I admit to having a few anxiety issues. I imagine that at one point in time, they would have been medicatable, but I managed to laugh-cry, giggle, and obsess my way through most of life without any major breakdowns or attacks.
But the combination of raging hormones, having a kid, and free unlimited access to Google searches has driven me near the brink of insanity.
Yes. You know what I mean. Your kid coughs and rubs her eyeballs about 3 times in a row and you're rushing to Google to find out what the hell is wrong with her - only to realize that it could be anything from late stage AIDS to chronic asthma. Or just allergies. Or maybe NOTHING AT ALL.
And so. My anxiety levels are piqued. I'm a pinging ball of frazzle, just waiting to explode.
Like a few days ago when I was happily enjoy my morning tea and blogs. The daughter had moved from my zone to the huz's zone (you know, like zone defense - we call it "zone parenting"). However, he seems to forget her penchant for getting into things and low and behold when I found her, she had opened up my large make-up case. And next to her was a zip-loc bag of multi-vitamins.
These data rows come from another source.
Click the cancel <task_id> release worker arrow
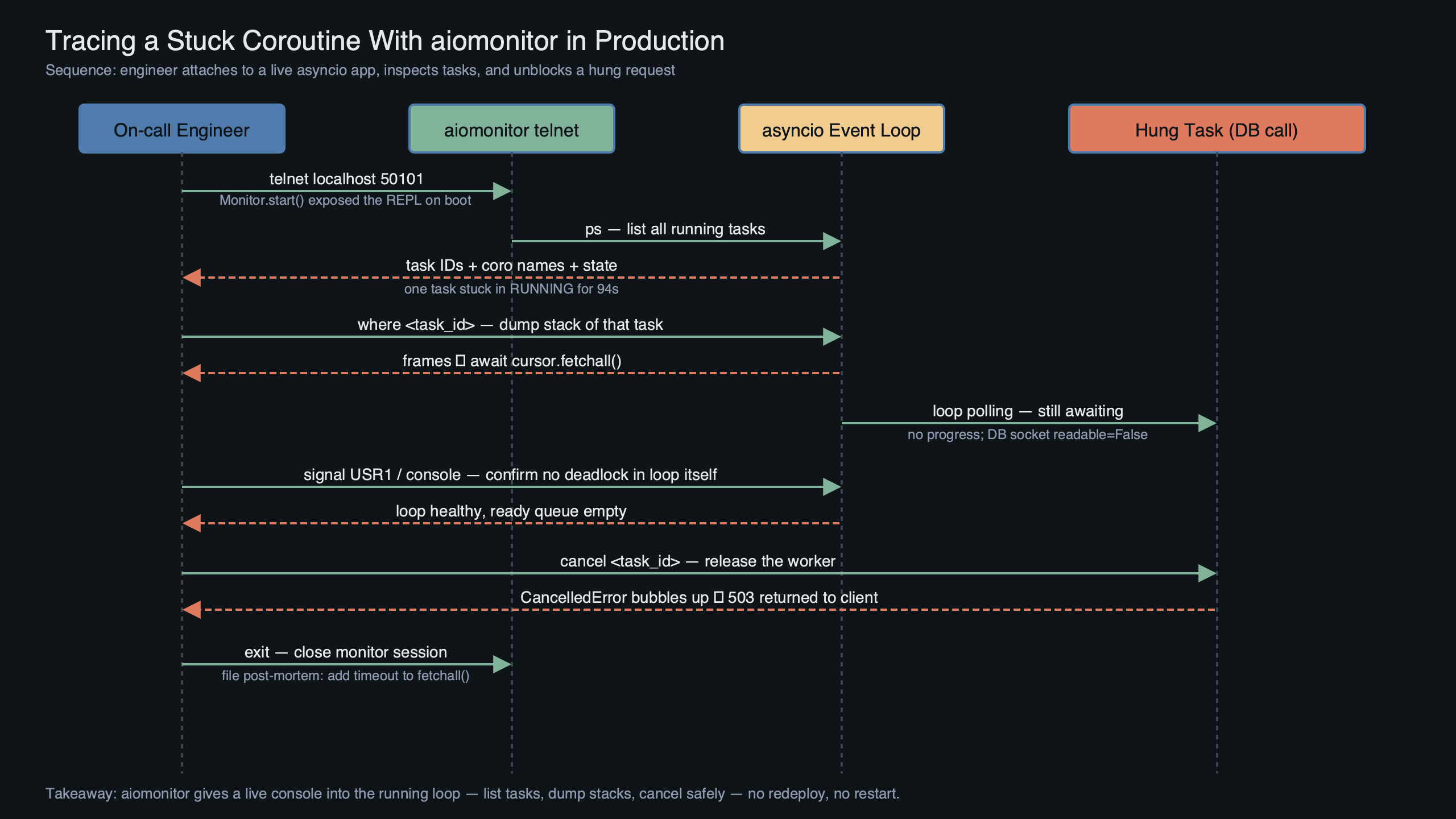[698, 573]
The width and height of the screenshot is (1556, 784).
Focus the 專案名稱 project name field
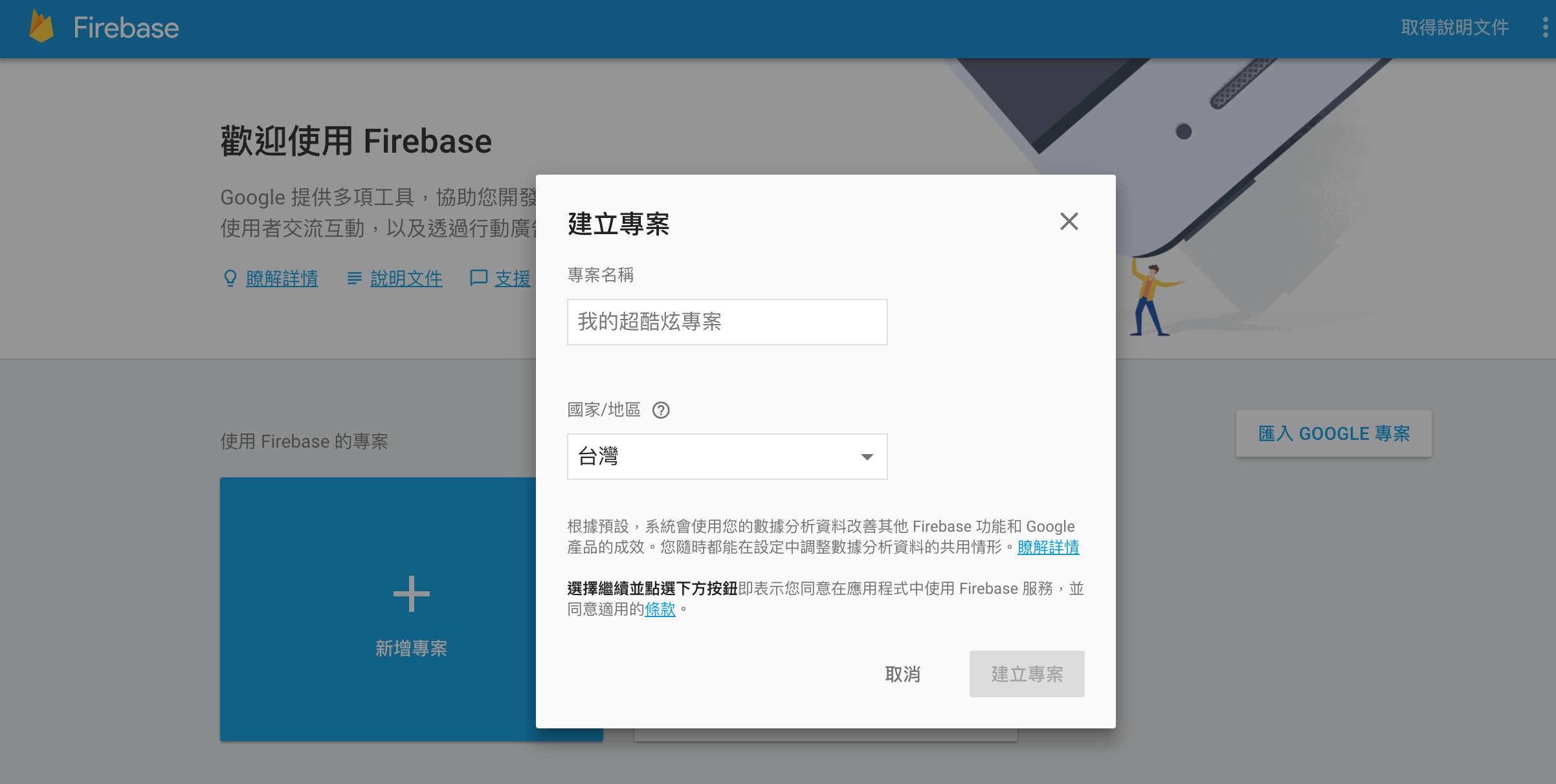[727, 322]
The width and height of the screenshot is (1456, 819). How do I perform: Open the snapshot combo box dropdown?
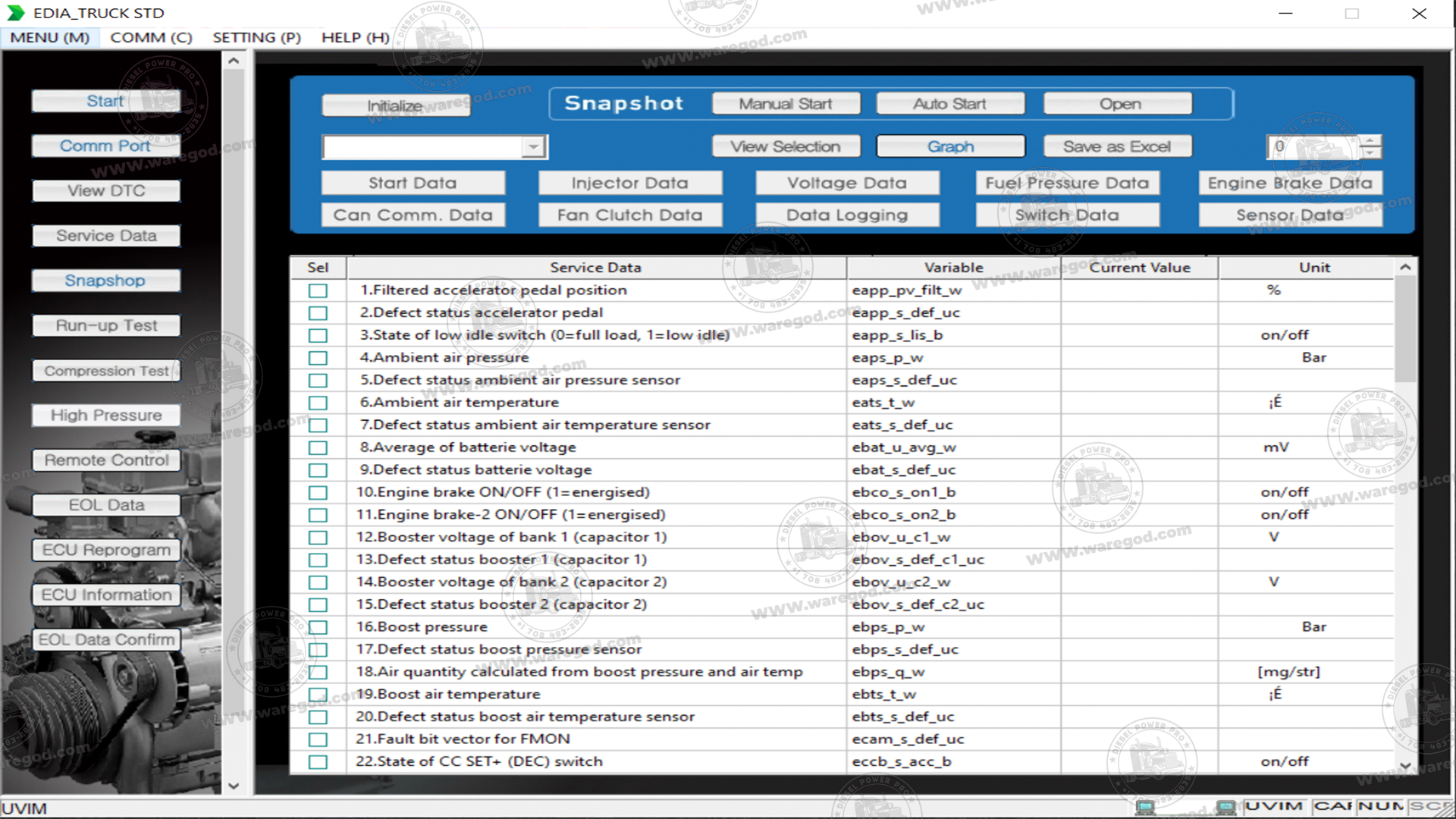point(534,146)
I made no effort NOT to freak out. Sure. The bag was sealed tighter than Katie Holmes lips during labor but still. Oh shit. She could have opened them. And swallowed 5 large disgusting pink pills. And then reshut them with her perfect 2-year old finger dexterity.
And so I lost it.
"Did you see her with these pills?" I screamed. "Did she eat this pills?"
"Um. No honey. I don't think she did."
"Hello. She could DIE RIGHT NOW!"
So I asked her. "Quinlan, Did you eat these pills?"
"Uh-huh" she replies.
"WHAT???!!! How many did you eat?"
Points to her mouth. "1, 2, 3, 4, 5..." She continues to about 15 - her maxed out counting number of late.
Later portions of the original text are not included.